▼▼▼

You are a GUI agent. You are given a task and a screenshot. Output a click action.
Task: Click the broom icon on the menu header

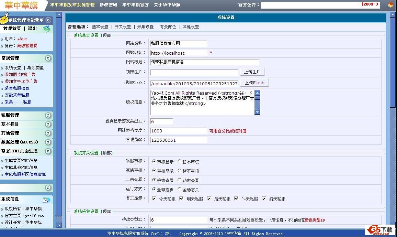pyautogui.click(x=4, y=19)
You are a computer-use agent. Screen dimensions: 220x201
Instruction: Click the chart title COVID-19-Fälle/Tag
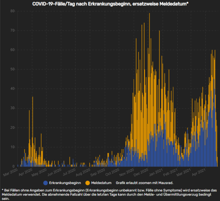[x=110, y=3]
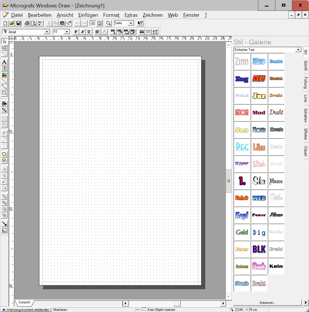Select the red NEU style thumbnail

259,78
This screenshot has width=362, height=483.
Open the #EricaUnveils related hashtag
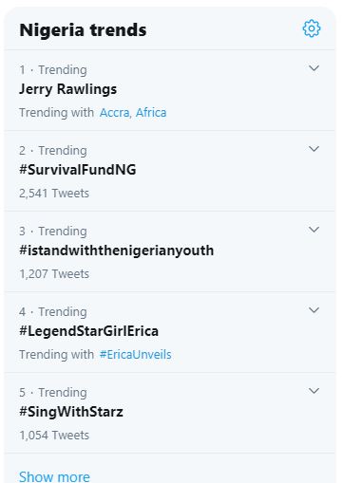(135, 355)
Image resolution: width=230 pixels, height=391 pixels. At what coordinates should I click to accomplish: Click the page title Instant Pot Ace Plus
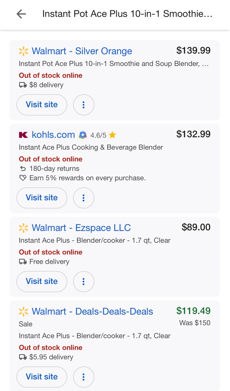(x=127, y=14)
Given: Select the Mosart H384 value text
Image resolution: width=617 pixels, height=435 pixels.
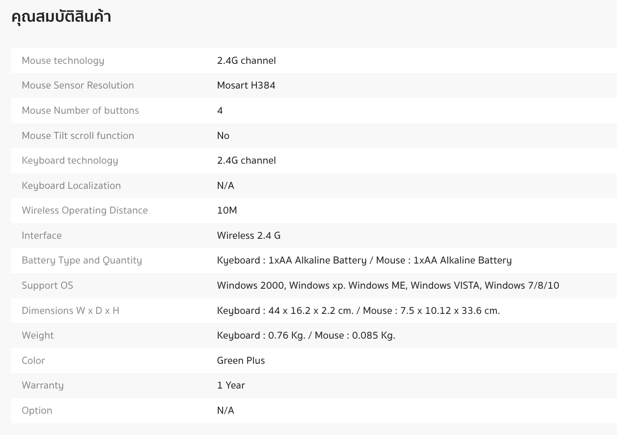Looking at the screenshot, I should tap(246, 86).
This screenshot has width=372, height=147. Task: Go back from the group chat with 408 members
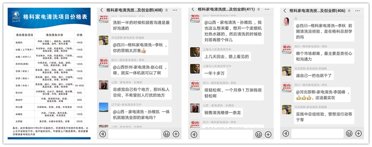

▲▲▲

■ Task details ■
Reproduce exactly, and only, the lines from the opening line of the listing above through the line holding "Given: Select the Mosart H384 value text", minus the pictures.

■ Reply ■
You are a GUI agent. You are given a task and a screenshot. Output a click action.
Task: Click the broom icon on the menu header

pyautogui.click(x=4, y=19)
You are a computer-use agent. Screen dimensions: 220x201
Instruction: Click the chart title COVID-19-Fälle/Tag
[x=110, y=3]
Select the red NEU style thumbnail

259,78
This screenshot has width=362, height=483.
Open the #EricaUnveils related hashtag
(135, 355)
Image resolution: width=230 pixels, height=391 pixels. At what coordinates should I click to accomplish: Click the page title Instant Pot Ace Plus
(x=127, y=14)
Given: Select the Mosart H384 value text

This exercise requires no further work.